Excerpted records section start

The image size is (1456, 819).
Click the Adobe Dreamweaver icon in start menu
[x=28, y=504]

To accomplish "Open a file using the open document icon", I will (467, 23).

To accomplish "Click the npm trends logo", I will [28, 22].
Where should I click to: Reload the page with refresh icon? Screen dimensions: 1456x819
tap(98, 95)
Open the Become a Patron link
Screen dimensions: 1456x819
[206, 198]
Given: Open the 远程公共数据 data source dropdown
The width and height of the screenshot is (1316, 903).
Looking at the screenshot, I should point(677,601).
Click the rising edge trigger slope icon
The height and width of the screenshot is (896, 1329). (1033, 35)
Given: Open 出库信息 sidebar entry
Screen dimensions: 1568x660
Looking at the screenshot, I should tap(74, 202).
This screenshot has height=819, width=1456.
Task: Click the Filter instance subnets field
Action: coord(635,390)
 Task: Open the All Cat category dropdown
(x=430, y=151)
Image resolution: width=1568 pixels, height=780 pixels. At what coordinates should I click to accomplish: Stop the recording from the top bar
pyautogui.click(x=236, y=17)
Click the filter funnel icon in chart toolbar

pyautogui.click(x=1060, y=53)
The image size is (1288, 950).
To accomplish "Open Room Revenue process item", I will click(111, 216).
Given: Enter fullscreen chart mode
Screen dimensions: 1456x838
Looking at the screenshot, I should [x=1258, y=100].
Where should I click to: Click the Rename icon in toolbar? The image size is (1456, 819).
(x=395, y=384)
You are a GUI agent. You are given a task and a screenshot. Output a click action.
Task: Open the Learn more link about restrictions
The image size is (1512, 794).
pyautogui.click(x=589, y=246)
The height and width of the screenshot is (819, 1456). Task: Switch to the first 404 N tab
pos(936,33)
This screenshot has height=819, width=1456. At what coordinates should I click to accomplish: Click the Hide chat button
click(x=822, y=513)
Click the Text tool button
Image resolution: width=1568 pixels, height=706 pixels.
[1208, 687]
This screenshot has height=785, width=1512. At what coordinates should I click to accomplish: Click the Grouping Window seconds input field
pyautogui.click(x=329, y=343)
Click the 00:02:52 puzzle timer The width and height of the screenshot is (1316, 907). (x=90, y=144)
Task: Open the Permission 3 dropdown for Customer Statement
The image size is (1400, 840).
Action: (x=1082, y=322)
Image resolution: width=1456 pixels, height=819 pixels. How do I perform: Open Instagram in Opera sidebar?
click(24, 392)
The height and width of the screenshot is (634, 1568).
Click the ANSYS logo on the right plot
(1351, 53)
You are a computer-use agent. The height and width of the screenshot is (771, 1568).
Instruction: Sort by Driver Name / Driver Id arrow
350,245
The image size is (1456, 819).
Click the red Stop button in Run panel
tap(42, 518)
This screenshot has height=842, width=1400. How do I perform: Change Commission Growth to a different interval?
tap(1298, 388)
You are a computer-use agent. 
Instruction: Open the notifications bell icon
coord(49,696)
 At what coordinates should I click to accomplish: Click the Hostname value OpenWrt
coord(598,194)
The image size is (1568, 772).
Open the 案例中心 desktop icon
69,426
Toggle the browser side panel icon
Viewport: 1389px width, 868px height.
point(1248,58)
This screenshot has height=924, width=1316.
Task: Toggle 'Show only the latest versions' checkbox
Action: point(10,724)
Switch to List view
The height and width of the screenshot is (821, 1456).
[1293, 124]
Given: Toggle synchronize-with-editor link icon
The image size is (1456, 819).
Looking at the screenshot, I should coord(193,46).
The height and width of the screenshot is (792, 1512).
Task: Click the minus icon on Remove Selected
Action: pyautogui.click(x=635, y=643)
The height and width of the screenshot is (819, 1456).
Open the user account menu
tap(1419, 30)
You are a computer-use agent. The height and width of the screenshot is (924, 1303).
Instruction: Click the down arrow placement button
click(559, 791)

Excerpted records section end

**What you have to do**
Print the lines above from the one with "The image size is (1568, 772)." through the one with "Switch to List view", both included, exactly as written and nothing more.

**Written solution**
The image size is (1568, 772).
Open the 案例中心 desktop icon
69,426
Toggle the browser side panel icon
Viewport: 1389px width, 868px height.
point(1248,58)
This screenshot has height=924, width=1316.
Task: Toggle 'Show only the latest versions' checkbox
Action: point(10,724)
Switch to List view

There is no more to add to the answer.